The info=no allows to drastically reduce the file size but contains still the necessary information to show way geometry: The coordinates are replicated in the nd tags of the ways. On the other hand, minor changes to country boundary relations happen quite often, and info=no then sends only the geomtry of the affected way, not the geometry of the entire relation.
The id of the last produced Augmented Diff can be obtained from
http://overpass-api.de/augmented_diffs/state.txt
The id of the Augmented Diff belonging to a certain date can be obtained via
http://overpass-api.de/api/augmented_state_by_date?
It takes as only parameter osm_base.
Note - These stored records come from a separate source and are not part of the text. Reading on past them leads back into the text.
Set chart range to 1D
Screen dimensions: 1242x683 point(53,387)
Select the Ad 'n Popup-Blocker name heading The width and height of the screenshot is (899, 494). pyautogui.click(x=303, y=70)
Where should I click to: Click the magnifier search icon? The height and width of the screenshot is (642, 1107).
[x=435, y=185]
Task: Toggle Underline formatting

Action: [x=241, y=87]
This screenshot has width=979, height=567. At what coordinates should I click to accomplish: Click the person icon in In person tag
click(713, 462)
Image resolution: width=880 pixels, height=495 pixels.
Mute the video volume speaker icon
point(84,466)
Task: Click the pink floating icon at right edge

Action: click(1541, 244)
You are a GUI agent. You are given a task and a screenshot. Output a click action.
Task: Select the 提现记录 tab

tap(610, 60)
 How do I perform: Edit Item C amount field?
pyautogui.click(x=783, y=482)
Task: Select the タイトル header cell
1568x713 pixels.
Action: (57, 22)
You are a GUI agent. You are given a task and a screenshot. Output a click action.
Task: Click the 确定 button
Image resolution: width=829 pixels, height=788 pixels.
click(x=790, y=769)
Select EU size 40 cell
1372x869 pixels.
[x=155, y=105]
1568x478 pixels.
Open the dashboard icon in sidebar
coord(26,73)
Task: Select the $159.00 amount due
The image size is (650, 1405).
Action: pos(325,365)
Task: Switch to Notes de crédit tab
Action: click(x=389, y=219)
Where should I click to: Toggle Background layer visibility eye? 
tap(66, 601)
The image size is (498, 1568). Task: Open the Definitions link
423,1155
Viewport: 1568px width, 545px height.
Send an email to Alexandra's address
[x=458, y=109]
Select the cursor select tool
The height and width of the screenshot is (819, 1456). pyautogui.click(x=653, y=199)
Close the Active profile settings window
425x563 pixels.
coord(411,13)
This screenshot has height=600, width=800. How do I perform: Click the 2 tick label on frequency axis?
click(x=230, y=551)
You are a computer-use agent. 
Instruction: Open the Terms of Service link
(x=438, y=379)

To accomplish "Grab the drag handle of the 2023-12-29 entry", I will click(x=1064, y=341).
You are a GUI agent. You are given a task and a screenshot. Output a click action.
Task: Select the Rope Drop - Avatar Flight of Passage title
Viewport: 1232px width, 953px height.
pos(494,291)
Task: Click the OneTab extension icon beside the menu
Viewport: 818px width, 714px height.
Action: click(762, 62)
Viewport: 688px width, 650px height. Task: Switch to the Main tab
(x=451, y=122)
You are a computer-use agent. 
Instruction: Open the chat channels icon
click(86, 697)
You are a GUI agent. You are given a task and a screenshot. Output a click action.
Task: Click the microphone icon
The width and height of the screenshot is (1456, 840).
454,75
This must be an OSM formatted time stamp. The call returns the id of the newest Augmented Diff that is older than the given date.
Applications
Software and Services using Augmented Diffs:
- osmconvert (since 0.7E): The program can now read Augmented Diffs and convert them to .osc. It also can process them and update an existing .osm or .pbf. All this is highly experimental, you should expect one or two bugs... :-)
- Osm-watch: osm-watch is an OSM contributions almost real-time monitoring tool with filters based alerts that you can created and receive by RSS or email.
- achavi: Augmented Change Viewer - visualizes updates to OpenStreetMap
- Show Me The Way on OSMLab